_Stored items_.
+--

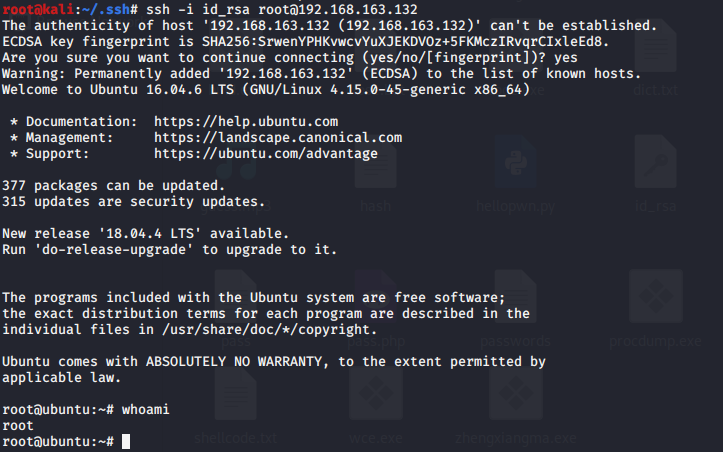Image resolution: width=723 pixels, height=452 pixels.
Task: Select the id_rsa key file icon
Action: pyautogui.click(x=655, y=162)
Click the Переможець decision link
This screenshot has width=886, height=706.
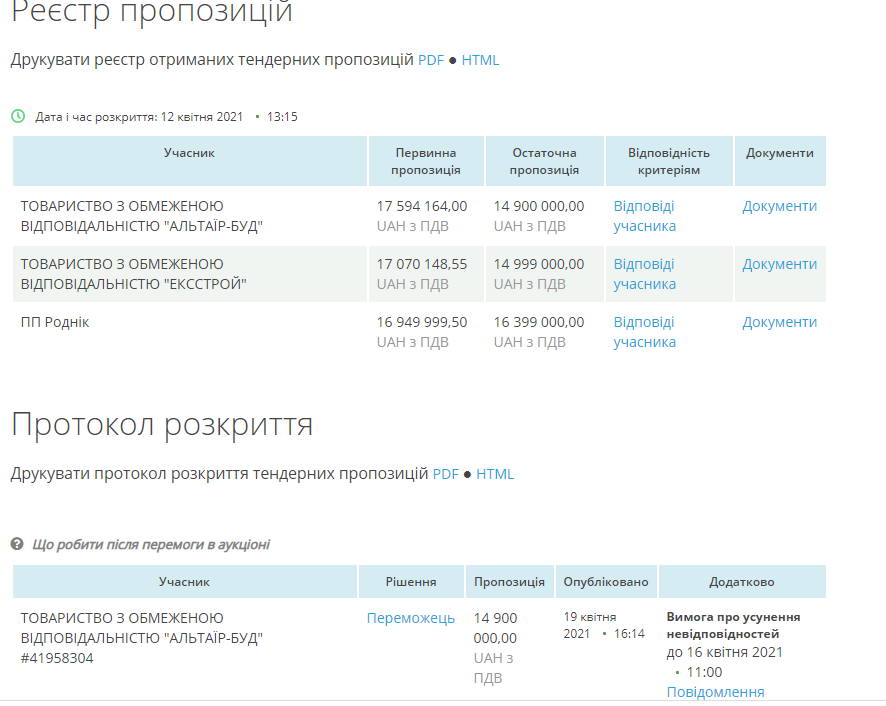[x=410, y=618]
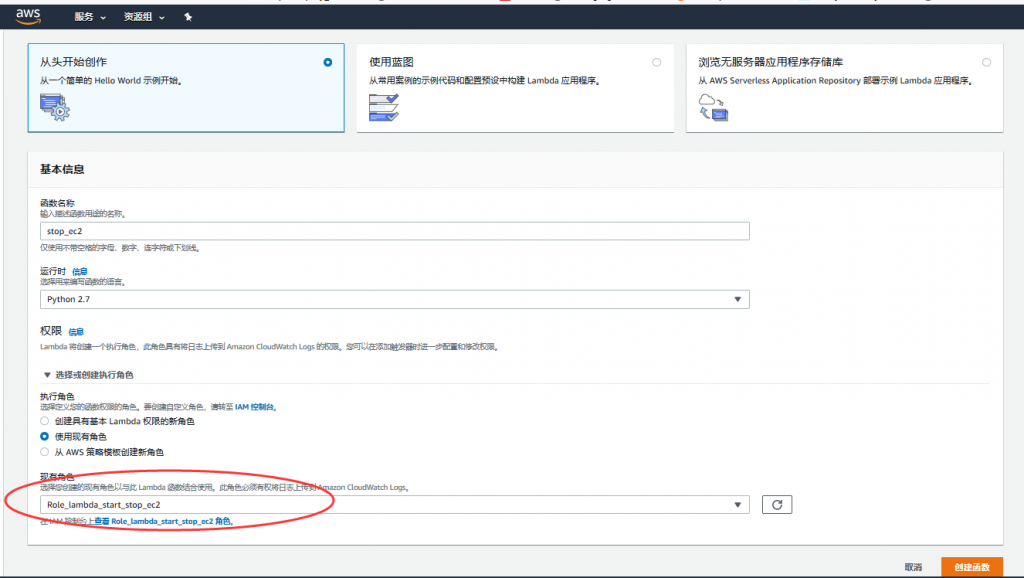Click the refresh roles icon button
The height and width of the screenshot is (578, 1024).
pyautogui.click(x=777, y=505)
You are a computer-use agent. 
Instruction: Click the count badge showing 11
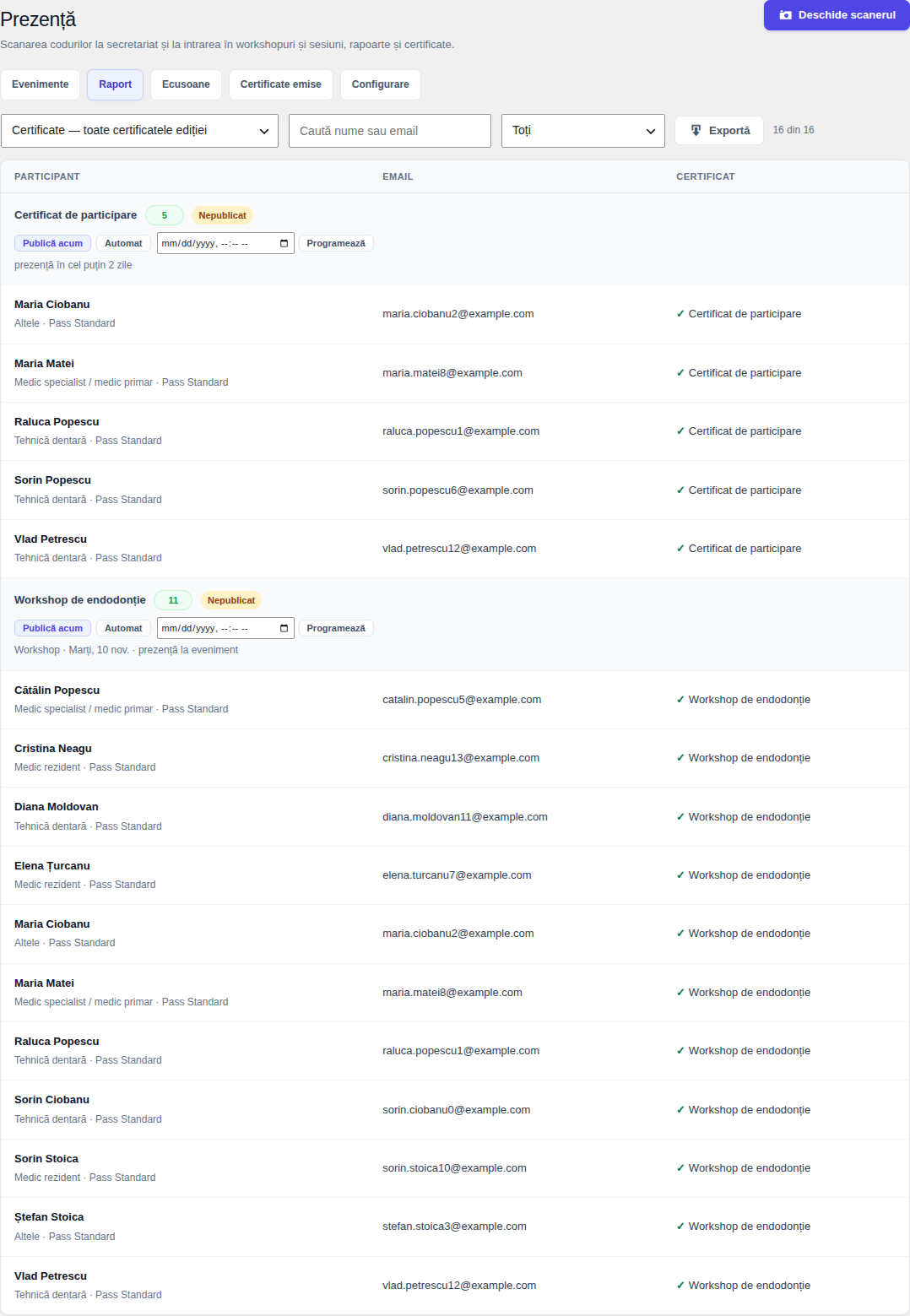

+--

Lines from the one with "Click the Переможець decision link" through the final line of the records are the whole answer; print them exactly, minus any pictures.

_Task response_.
Click the Переможець decision link
This screenshot has width=886, height=706.
[x=410, y=618]
Click the refresh roles icon button
The height and width of the screenshot is (578, 1024).
pyautogui.click(x=777, y=505)
You are a computer-use agent. 
Instruction: Click the count badge showing 11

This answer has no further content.